### EXERCISE DESCRIPTION
The number of lines below that contain the word "Given" is all that the answer should hold.

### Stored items
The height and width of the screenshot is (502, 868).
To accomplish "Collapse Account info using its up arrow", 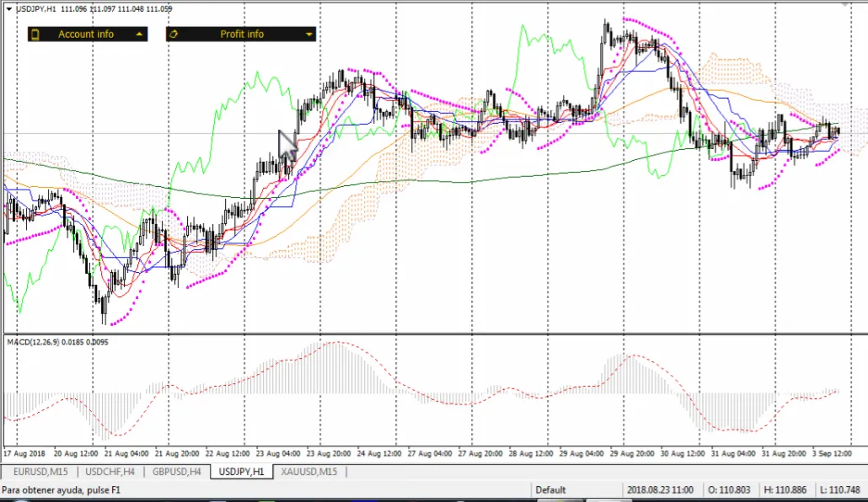I will coord(140,35).

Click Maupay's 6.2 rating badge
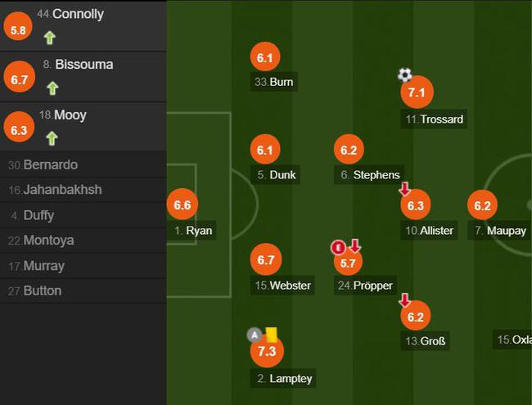pyautogui.click(x=482, y=206)
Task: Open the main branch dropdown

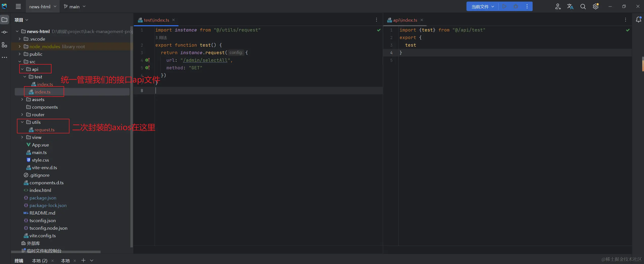Action: pyautogui.click(x=75, y=7)
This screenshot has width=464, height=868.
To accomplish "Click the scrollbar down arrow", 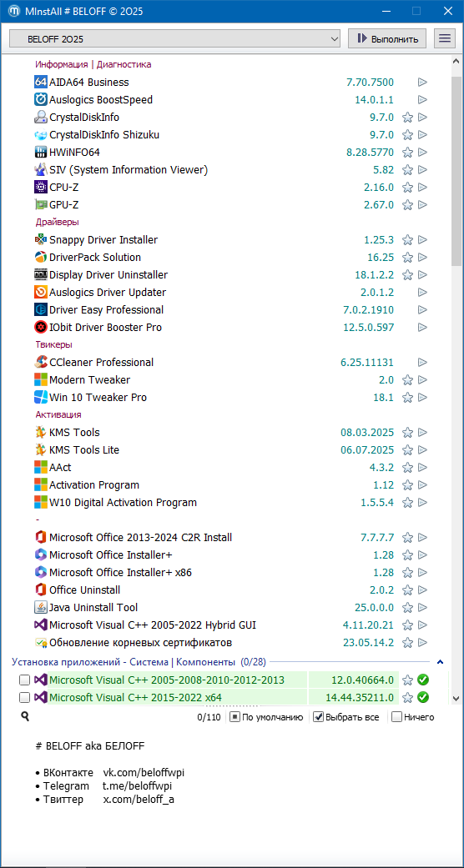I will (456, 698).
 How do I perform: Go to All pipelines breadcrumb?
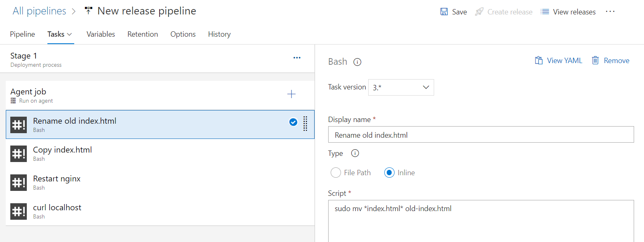pos(39,11)
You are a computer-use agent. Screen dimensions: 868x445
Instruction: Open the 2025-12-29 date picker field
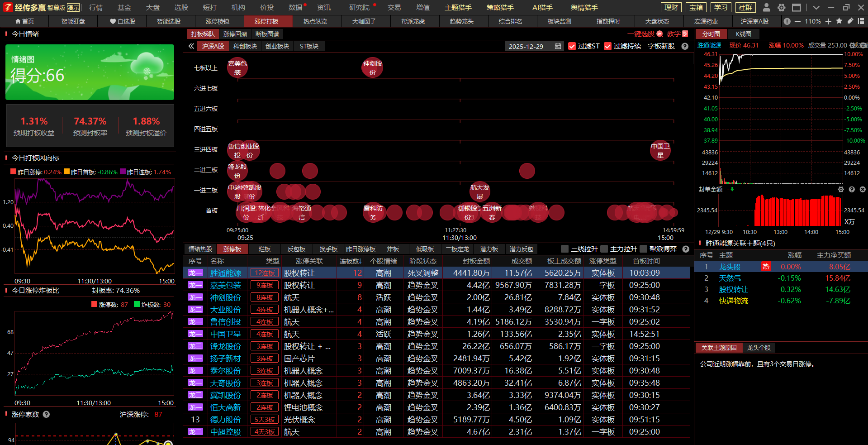(x=526, y=46)
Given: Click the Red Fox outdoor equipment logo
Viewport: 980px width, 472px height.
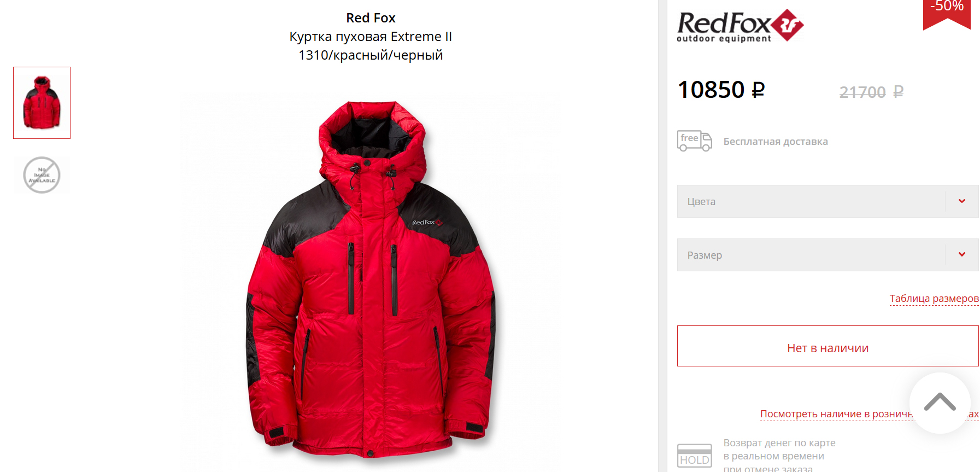Looking at the screenshot, I should (x=740, y=26).
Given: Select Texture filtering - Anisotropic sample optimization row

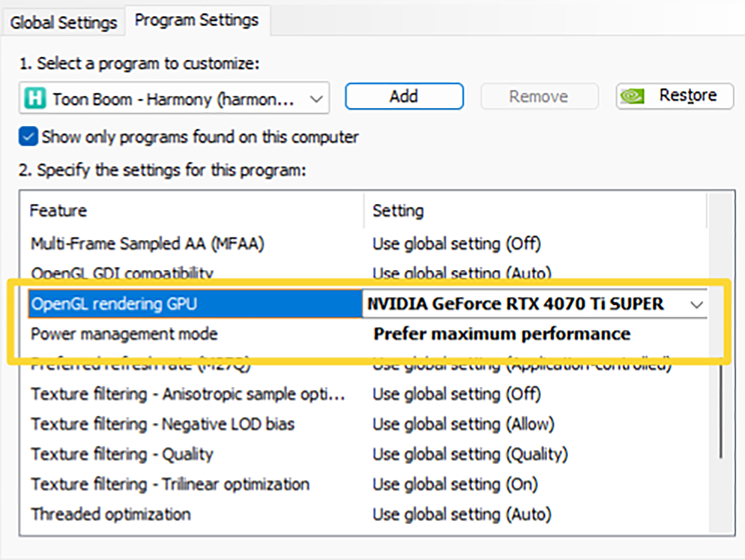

### SOLUTION FOR THIS PROBLEM
2